**Work task:**
Pull every line that includes the word "link" from the data.

**Provided data:**
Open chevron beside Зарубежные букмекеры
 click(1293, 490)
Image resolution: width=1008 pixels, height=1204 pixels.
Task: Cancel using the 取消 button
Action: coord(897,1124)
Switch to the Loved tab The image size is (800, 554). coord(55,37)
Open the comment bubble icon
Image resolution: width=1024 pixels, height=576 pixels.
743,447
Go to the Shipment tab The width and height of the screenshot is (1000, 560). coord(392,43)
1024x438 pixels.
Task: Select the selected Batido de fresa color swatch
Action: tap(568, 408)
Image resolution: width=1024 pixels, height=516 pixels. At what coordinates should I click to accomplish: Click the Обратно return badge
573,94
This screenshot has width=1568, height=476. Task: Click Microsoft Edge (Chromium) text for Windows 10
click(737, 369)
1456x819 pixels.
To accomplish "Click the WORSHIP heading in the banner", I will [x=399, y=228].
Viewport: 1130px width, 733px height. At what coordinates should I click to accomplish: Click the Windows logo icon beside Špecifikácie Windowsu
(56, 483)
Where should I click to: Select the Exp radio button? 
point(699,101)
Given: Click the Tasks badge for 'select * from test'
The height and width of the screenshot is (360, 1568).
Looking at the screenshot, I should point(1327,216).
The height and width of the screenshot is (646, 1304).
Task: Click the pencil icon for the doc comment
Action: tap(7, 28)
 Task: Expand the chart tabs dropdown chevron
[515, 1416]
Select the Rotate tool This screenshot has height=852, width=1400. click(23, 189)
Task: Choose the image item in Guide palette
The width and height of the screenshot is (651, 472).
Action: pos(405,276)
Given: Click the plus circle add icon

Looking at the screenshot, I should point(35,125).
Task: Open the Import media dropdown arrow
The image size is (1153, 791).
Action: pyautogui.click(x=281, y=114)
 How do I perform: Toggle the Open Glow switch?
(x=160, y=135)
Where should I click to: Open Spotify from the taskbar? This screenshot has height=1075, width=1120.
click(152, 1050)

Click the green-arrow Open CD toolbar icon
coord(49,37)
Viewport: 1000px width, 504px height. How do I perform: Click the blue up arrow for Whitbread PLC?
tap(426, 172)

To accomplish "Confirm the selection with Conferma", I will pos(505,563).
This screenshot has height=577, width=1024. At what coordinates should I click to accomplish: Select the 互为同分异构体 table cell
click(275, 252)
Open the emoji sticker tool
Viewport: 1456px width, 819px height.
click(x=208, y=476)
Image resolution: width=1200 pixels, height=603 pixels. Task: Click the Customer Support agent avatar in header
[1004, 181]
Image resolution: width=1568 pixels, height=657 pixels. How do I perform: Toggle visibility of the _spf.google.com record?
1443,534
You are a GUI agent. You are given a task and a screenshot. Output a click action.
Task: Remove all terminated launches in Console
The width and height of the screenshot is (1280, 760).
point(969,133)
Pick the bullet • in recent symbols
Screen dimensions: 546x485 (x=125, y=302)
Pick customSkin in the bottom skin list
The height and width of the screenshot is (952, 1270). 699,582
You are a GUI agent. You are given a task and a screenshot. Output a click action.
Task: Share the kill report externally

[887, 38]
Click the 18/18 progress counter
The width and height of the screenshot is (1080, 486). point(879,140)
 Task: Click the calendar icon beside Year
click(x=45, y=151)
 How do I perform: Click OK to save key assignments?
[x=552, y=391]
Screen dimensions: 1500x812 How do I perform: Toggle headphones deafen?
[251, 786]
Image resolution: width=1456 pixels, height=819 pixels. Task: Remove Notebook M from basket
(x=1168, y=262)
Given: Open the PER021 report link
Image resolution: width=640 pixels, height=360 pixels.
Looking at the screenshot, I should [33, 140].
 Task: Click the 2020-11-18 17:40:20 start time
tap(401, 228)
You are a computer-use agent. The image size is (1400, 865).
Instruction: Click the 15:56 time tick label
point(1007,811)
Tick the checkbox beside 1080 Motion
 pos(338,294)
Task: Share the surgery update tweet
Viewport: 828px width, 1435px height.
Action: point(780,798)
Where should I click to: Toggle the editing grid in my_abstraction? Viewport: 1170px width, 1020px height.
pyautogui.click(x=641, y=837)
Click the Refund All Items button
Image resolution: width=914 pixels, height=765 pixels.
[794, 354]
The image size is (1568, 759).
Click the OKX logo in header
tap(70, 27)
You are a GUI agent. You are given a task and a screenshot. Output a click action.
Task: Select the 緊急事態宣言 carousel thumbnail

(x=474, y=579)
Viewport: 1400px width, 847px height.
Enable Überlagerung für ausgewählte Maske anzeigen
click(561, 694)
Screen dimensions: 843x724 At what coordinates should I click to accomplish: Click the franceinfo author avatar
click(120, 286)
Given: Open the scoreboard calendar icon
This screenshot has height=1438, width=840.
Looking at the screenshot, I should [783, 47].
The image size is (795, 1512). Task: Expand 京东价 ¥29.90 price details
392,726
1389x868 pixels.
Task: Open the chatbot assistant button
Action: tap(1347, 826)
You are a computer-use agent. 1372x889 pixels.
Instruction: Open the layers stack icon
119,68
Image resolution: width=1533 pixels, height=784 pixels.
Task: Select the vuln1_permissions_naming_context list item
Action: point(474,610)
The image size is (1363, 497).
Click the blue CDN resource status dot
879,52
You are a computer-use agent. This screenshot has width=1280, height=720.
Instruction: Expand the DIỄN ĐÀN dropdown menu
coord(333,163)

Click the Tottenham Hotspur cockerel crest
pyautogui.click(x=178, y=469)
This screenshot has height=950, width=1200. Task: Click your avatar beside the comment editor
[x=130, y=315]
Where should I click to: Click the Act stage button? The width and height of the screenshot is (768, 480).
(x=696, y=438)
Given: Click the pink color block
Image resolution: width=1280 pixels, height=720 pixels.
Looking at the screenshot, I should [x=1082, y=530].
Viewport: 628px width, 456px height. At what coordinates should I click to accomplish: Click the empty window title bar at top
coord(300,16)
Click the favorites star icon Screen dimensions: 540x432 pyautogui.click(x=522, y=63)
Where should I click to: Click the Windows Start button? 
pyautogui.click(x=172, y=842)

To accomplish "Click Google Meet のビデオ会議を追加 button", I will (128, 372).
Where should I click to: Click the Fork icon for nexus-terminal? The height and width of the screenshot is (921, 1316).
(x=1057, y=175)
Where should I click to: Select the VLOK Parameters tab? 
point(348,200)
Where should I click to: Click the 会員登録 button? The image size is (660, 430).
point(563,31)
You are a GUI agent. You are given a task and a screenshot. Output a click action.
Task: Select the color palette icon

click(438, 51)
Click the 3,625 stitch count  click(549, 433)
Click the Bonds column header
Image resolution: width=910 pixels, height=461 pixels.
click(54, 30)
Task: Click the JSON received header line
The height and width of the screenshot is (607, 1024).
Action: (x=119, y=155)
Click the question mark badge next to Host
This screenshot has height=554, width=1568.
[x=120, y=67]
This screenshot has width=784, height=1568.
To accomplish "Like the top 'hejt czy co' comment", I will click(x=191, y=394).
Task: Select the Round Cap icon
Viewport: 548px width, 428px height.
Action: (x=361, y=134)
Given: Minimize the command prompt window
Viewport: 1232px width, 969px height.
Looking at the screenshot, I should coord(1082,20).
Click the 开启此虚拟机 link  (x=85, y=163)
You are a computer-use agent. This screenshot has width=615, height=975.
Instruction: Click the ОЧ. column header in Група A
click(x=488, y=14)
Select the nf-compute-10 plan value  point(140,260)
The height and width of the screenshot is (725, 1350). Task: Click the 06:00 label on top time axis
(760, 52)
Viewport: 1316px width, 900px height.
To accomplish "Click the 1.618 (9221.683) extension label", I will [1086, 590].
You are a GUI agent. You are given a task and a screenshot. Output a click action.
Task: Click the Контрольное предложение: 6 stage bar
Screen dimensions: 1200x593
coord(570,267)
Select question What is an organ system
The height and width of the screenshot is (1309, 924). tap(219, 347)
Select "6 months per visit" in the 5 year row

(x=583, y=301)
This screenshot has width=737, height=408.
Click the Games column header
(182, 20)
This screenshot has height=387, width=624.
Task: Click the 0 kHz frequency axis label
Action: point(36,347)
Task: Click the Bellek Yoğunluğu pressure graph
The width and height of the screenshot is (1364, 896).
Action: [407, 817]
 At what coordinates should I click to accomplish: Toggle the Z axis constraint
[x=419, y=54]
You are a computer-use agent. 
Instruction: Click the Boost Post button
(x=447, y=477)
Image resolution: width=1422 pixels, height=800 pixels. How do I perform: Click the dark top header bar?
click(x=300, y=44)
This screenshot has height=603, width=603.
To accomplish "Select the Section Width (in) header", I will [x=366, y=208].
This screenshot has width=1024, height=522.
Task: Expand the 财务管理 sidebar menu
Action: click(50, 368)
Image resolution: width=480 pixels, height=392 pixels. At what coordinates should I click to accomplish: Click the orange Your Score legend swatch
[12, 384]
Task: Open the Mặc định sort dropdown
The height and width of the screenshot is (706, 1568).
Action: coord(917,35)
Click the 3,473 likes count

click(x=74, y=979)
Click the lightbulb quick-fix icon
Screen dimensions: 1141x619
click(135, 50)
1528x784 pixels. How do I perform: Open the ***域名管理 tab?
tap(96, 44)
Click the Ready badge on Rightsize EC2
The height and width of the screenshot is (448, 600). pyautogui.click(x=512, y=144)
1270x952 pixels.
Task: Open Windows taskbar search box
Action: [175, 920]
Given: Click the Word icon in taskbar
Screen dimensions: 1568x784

**Response:**
Given: Open the PER021 report link
Click the 开启此虚拟机 link  (x=85, y=163)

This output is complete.